Una lunga rete chiamata “pedale” posizionata verticalmente rispetto alla costa sbarra il cammino ai tonni e li indirizza verso il largo, dove viene calata la tonnara vera e propria (detta “isola”): un parallelepipedo di rete diviso da porte mobili – anch’esse di rete – in più “camere”. I tonni che arrivano nell’isola vengono fatti passare da una “camera” all’altra aprendo e chiudendo le porte di rete, fino all’ultima camera, detta “della morte”, l’unica ad avere il fondo mobile. I pescatori “tonnaroti” tirano a forza di braccia la rete mobile intonando antichissimi canti, e quando i tonni arrivano a galla inizia la mattanza: dai barconi neri gli uomini li agganciano con lunghi uncini e li tirano a bordo con sforzi immani (alcuni pesci pesano oltre 400 chilogrammi).

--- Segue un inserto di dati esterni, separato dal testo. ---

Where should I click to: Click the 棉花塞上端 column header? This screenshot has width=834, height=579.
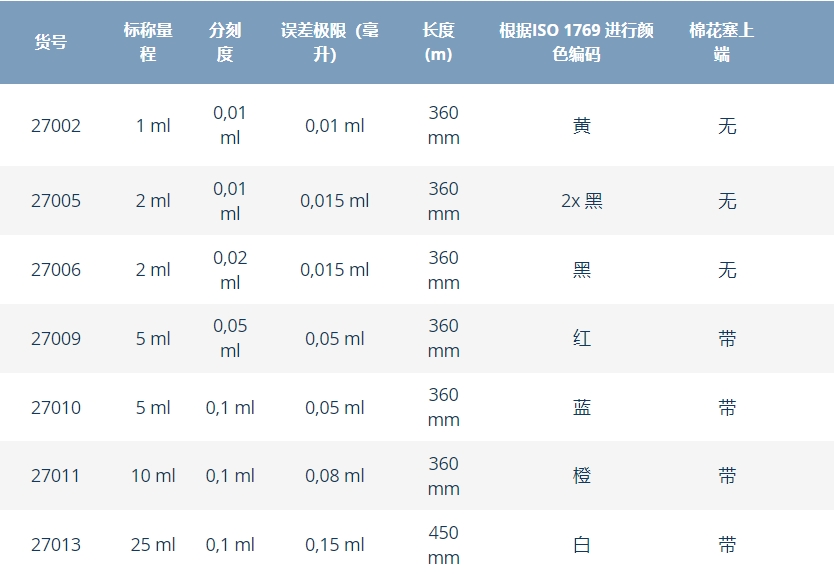point(721,42)
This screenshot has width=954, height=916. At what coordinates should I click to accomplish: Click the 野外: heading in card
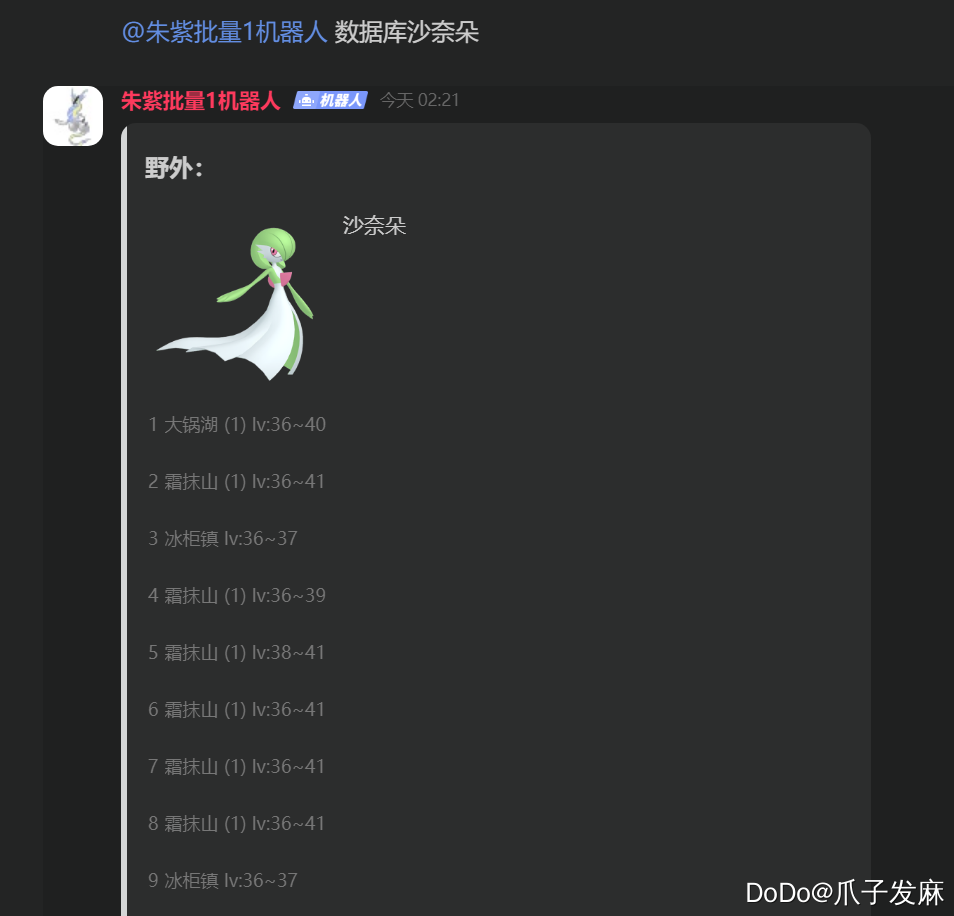(173, 168)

Tutte le operazioni di pesca sono guidate dal “rais”, il tonnaroto più esperto, depositario di conoscenze tramandate oralmente di generazione in generazione.

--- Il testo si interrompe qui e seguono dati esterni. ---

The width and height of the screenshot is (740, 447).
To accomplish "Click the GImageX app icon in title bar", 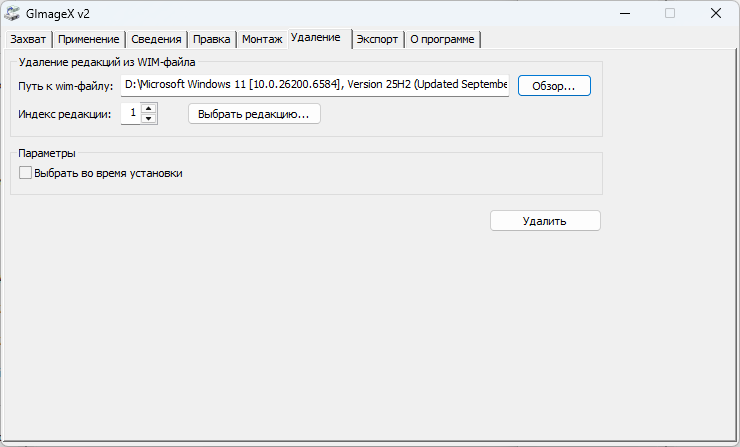I will click(x=15, y=14).
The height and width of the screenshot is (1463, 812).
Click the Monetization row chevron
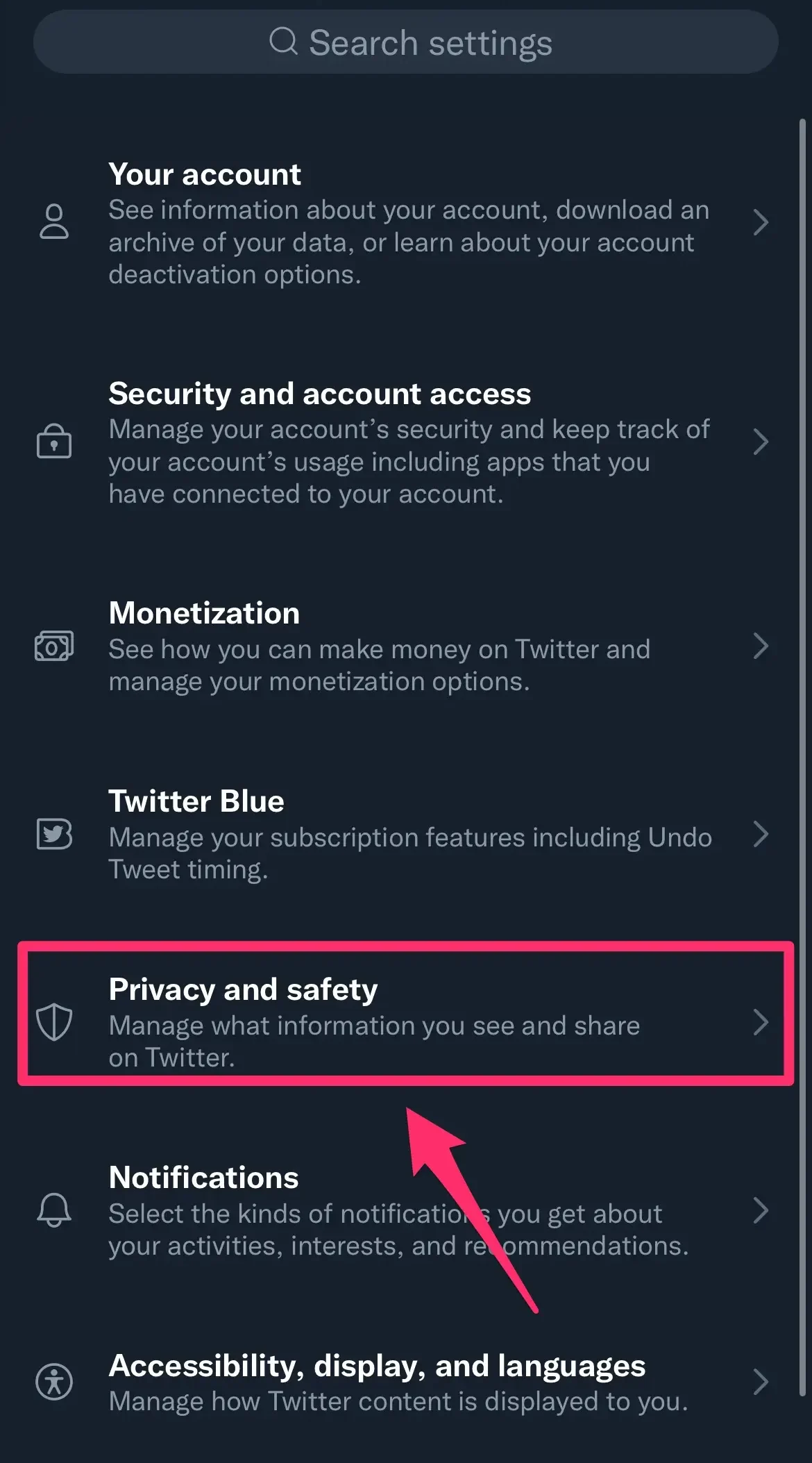tap(761, 647)
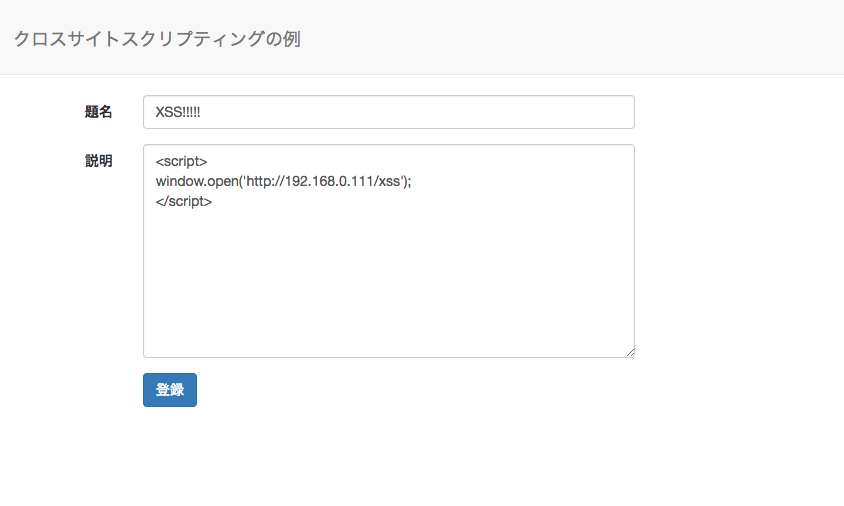Click the word 例 ending the header title
Image resolution: width=844 pixels, height=506 pixels.
pyautogui.click(x=291, y=39)
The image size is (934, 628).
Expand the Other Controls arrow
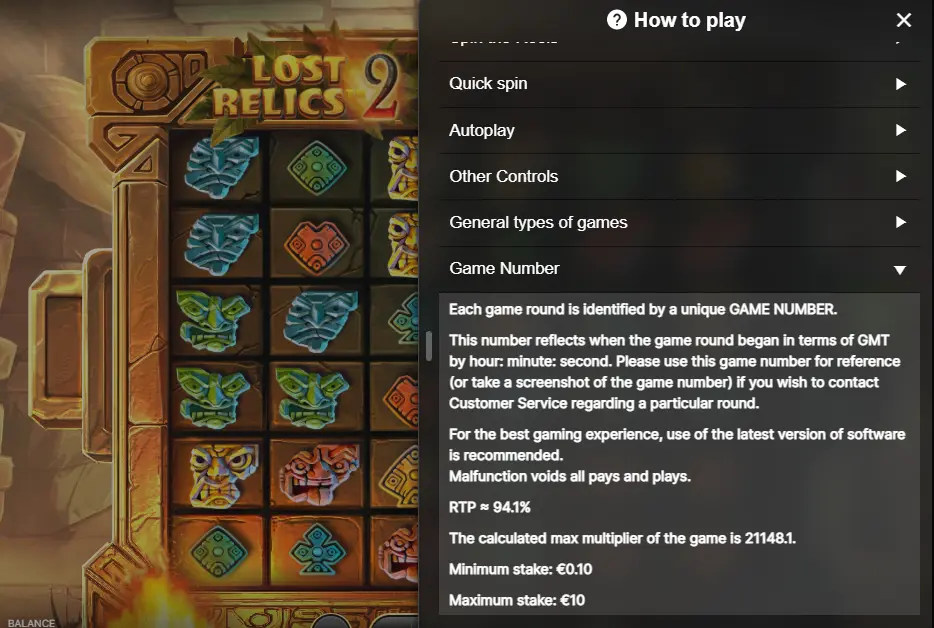click(x=901, y=176)
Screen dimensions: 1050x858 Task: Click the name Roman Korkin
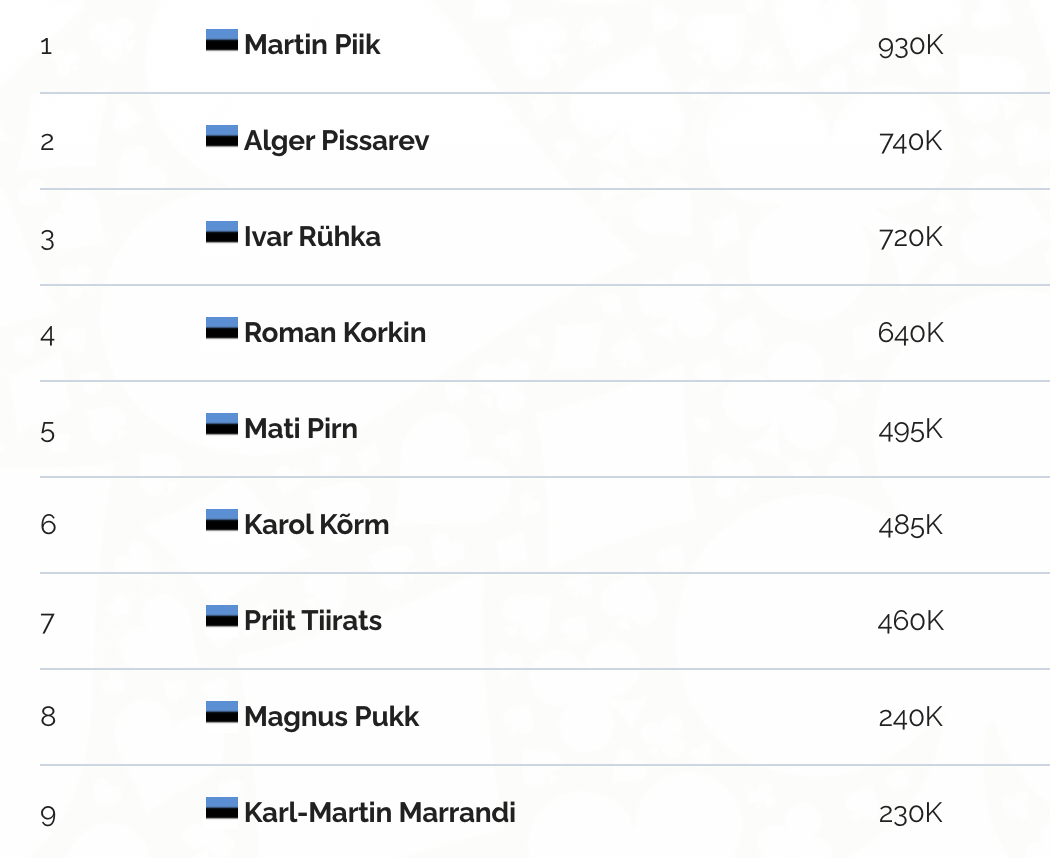[335, 333]
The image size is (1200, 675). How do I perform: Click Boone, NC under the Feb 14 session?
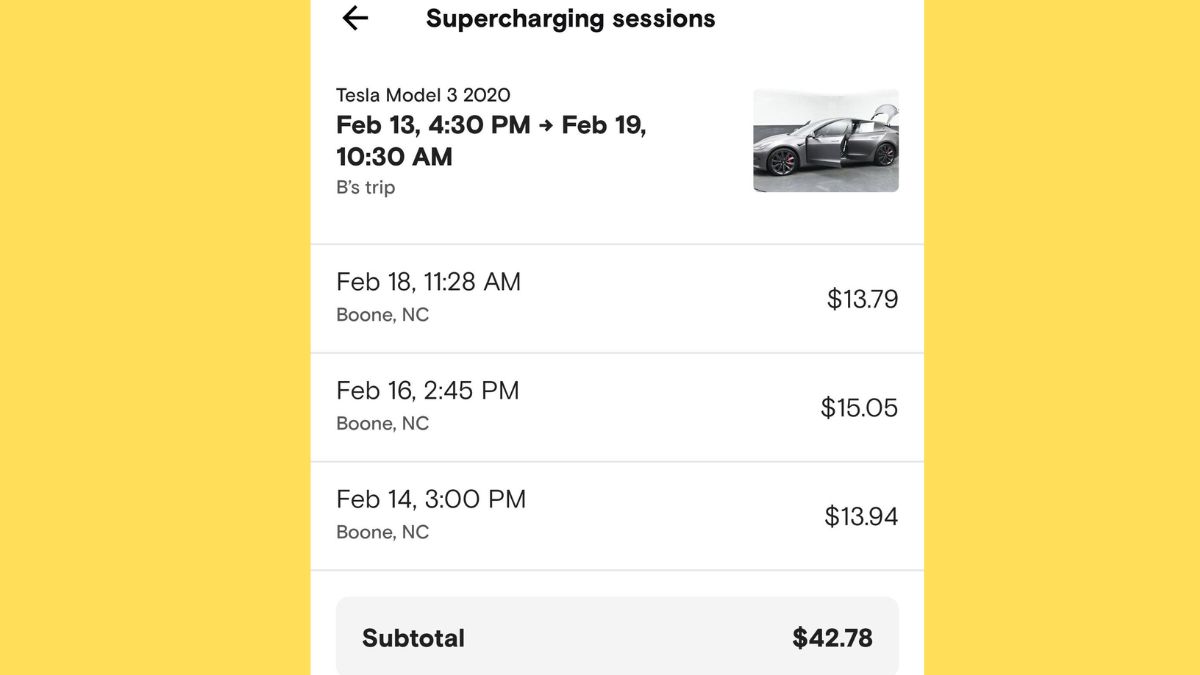(382, 533)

La mattanza è uno spettacolo straordinario, nel quale l’uccisione di enormi pesci non è una violenza gratuita – come la corrida – ma risponde a precise esigenze sociali ed economiche: da una buona stagione di pesca, oggi come ieri, dipendono le sorti di centinaia di famiglie (imprenditori, pescatori, rigattieri, ristoratori e anche albergatori per il richiamo che la tonnara esercita sui turisti e sugli studiosi di etno antropologia).
La tonnara italiana più antica ancora in attività è quella di San Giuliano/Bonagia (i primi atti ufficiali risalgono al 1200), dove è possibile assistere alle operazioni di pesca in un contesto non trasfigurato dalle presenze turistiche: qui la mattanza è del tutto identica a quella dei secoli trascorsi, e il tempo sembra essersi fermato sui volti scavati dal sole dei tonnaroti e sulle note delle “cialome”, i canti che accompagnano il duro lavoro degli uomini.
La pesca del tonno con le reti ha origini antichissime (ne parla anche Omero nell’Odissea); tonnare operavano praticamente in tutte le coste italiane, dalla Liguria a Trieste (alla fine del XIX secolo erano poco più di cento). Oggi oltre quelle siciliane (quest’anno riprende l’attività anche la storica tonnara “di ritorno” a Capo Passero nel siracusano) un paio di tonnare vengono calate sulla costa occidentale della Sardegna.